I go a bit mad when people bad-mouth 35mm pinhole photography.

The most benign expression of this is with statements like: "I don't know, I just can't get into 35mm pinhole." At worst it's directly pejorative such as: "If I'm going to go to the trouble to learn pinhole, 35mm isn't an option because I sure don't want to just get shitty pictures." Sometimes it's stated as understood dogma: "35mm isn't appropriate for pinhole photography." Occasionally it's looked down upon because it's too cheap and easy.

There's usually not much discussion of why it's bad. The usual problem specified is that it isn't sufficiently sharp. Another criticism is it can't be enlarged, lest viewers discover that film has grain. Both of these seem to me to be unsubstantiated and somewhat antithetical to pinhole thought.

I'm not dissing large formats and recognize that large pieces of film have unique and desirable visual qualities. I love medium format but I don't understand the dismissal of 35mm.

My reaction, in this case combined with a bit of cabin fever and late-February ennui, was to shoot a bunch of film and see just how awful it is. This was on Sunday and Camera Casino's deadline for going to the lab is Thursday morning. I'd better get going.

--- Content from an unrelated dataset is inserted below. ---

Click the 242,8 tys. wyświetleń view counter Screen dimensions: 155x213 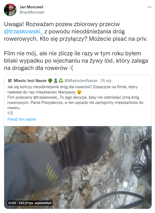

Philly was up in the rotation. Don't be afraid to zoom in on these to see if the grain and sharpness bothers you.

This all began during another snowstorm, viewed from the window sash in the living room. This first frame is inadvertantly cropped to a square because I didn't advance the film far enough when loading the camera.



Technical note: I thought I had it fixed but the darn clicker was really quiet and failed again after about five frames. This time, instead of winding one and a half revolutions for each frame, I just trusted my muscle memory on what it felt like to advance eight clicks. None of the negatives overlapped and the gaps between frames were minimal.

Another view of the storm out the back window.


All the pretty snow is getting boring and I couldn't bring myself to go out in the cold and wind to take pictures.  I've taken a lot of pictures around the house, so this is going to be a challenge.

Finding a new angle is a common trick. Over the peace lily in the living room window.


The top of the faux ficus in the sun room, with Valentine regalia.


A sunbeam on the throw on the couch



Don't take pictures has a feature where they solicit photographs of reader's bookshelves.


A backlit Kirk's Folly Seaview Moon wind chime glowing in front of the bookshelves.


One of the cool things about this moon is it changes color dramatically with even a small change in angle. In this case even the expression on the face looks different to me.



The spice rack in the pantry is mounted high on the wall. Too high for a tripod. The camera is on top of the door frame. Try doing that with your large format camera.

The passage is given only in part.